__Records supplied__
-------------------------
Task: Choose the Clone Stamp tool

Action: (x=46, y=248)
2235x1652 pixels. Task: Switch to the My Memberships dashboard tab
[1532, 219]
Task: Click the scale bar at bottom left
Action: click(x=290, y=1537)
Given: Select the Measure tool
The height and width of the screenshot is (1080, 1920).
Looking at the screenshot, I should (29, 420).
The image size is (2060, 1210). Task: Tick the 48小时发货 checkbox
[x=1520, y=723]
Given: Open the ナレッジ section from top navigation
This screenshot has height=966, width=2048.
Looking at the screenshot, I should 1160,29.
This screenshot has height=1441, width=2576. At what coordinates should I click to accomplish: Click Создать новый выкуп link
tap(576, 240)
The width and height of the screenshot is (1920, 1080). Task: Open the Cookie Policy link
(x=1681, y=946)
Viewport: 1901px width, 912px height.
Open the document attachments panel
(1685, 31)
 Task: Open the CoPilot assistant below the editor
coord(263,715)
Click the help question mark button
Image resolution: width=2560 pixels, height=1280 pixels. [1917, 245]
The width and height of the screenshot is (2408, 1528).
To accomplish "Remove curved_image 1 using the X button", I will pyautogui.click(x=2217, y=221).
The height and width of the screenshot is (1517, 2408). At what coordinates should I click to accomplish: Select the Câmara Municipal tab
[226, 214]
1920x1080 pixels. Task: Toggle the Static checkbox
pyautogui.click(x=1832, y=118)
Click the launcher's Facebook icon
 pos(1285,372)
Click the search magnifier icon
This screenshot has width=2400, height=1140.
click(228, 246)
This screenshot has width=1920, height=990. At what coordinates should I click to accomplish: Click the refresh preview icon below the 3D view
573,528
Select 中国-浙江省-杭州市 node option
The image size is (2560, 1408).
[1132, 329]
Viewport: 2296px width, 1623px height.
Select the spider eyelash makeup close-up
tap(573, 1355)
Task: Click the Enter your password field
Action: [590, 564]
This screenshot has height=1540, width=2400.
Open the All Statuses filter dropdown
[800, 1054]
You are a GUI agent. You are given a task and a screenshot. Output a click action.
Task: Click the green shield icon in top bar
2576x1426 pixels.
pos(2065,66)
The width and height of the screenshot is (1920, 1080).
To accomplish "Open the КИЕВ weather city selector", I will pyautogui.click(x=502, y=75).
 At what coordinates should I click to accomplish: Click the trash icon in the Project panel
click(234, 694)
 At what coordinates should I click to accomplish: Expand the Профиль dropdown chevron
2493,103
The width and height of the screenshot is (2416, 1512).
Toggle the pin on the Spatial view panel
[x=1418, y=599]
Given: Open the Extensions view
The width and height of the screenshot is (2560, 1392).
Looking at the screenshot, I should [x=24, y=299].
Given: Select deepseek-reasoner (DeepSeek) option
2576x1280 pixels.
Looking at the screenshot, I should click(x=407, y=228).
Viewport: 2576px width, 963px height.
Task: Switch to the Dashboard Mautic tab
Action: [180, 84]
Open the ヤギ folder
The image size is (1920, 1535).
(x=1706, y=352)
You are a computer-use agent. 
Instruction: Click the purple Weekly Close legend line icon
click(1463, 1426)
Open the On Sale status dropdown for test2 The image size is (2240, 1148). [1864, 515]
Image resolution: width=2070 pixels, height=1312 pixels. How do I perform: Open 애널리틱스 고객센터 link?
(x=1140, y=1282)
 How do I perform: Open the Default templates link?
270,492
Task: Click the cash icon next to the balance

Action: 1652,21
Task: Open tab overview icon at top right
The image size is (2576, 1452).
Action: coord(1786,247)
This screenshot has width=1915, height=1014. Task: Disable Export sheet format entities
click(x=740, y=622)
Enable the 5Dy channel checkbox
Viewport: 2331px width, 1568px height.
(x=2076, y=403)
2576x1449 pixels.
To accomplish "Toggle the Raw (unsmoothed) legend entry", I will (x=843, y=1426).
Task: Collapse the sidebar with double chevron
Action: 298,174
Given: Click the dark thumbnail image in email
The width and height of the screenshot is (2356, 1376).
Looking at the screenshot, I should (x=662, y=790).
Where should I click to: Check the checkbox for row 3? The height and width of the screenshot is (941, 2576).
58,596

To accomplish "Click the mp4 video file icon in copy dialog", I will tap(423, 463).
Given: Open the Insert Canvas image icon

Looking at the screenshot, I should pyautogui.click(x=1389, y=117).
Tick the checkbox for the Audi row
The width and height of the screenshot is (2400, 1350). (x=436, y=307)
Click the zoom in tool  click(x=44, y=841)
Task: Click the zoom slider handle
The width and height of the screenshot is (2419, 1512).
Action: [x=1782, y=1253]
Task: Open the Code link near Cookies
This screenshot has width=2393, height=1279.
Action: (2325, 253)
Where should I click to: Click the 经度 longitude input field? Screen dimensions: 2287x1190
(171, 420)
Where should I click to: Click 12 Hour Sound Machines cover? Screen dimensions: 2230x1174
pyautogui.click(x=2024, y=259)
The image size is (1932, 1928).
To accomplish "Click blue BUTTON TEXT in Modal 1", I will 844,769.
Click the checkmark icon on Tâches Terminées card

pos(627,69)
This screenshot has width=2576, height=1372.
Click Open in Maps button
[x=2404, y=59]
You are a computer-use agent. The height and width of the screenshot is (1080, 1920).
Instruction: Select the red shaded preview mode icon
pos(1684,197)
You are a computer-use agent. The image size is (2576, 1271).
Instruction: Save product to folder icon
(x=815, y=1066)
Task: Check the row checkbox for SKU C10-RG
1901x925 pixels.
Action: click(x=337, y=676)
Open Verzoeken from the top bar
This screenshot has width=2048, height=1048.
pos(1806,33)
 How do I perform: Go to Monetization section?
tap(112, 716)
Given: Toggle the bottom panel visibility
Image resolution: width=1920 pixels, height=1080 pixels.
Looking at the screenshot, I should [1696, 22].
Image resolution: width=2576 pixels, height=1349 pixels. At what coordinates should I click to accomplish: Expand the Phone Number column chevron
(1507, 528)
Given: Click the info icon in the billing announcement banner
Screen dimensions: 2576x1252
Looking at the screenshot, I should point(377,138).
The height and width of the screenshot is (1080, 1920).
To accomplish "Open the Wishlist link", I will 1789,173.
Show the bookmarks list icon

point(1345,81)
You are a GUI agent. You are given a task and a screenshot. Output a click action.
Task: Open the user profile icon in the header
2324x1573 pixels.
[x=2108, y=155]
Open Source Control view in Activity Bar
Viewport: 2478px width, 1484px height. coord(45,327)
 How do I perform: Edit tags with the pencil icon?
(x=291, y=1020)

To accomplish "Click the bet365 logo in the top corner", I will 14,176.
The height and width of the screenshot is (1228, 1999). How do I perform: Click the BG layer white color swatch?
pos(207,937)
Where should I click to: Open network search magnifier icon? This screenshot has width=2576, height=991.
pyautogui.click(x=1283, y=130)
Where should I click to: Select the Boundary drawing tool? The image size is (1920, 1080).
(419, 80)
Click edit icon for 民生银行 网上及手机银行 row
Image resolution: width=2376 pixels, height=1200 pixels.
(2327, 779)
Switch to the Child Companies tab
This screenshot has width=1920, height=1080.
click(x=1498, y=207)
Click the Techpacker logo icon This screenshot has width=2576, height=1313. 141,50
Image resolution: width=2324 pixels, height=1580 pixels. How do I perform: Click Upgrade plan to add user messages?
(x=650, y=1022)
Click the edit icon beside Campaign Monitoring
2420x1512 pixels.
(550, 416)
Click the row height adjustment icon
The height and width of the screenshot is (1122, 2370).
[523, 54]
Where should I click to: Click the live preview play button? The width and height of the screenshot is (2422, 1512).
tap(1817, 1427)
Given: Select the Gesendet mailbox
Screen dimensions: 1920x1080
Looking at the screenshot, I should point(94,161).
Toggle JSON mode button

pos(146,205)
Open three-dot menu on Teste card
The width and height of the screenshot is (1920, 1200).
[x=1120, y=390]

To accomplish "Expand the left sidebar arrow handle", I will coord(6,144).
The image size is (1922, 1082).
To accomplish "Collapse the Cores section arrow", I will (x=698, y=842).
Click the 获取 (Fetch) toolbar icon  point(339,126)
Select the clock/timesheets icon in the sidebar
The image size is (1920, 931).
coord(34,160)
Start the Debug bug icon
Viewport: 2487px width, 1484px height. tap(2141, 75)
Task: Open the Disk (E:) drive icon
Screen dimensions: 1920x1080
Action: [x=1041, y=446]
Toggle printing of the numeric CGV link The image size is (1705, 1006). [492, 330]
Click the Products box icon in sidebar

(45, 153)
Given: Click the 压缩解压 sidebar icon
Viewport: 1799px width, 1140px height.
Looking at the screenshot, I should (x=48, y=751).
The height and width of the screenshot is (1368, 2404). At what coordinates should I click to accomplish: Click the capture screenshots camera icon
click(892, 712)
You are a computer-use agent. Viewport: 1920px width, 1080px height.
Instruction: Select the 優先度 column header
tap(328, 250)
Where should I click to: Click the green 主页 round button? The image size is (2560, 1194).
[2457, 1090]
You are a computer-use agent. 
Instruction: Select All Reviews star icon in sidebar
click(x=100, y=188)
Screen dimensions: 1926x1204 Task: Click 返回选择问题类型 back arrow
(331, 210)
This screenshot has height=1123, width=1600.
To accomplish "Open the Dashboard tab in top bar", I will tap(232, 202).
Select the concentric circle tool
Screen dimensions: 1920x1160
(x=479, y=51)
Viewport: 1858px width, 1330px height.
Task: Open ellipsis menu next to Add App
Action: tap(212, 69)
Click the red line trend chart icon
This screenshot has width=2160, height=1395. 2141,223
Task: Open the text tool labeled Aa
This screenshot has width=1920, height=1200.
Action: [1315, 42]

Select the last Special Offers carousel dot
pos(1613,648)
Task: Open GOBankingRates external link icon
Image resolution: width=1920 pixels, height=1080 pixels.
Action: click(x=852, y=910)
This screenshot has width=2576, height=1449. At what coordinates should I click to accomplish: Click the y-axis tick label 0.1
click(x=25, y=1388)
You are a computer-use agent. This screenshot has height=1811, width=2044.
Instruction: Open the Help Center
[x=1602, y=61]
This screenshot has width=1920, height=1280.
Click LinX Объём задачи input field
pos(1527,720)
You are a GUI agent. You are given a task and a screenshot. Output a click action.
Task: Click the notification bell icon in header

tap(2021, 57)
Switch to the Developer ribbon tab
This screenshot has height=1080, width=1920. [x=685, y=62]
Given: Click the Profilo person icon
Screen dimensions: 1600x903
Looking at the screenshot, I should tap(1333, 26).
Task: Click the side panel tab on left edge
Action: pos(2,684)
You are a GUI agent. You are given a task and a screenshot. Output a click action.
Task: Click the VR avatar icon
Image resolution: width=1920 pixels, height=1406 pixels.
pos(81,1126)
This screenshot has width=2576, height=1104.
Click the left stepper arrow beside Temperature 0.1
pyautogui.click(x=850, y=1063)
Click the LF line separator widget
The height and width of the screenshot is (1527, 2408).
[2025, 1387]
-------------------------
__Aim of the exercise__
Could you repeat exactly the lines above from the line with "Click LinX Объём задачи input field" up to and including the line with "Given: Click the Profilo person icon", and only those?

__Your response__
Click LinX Объём задачи input field
pos(1527,720)
You are a GUI agent. You are given a task and a screenshot. Output a click action.
Task: Click the notification bell icon in header

tap(2021, 57)
Switch to the Developer ribbon tab
This screenshot has height=1080, width=1920. [x=685, y=62]
Given: Click the Profilo person icon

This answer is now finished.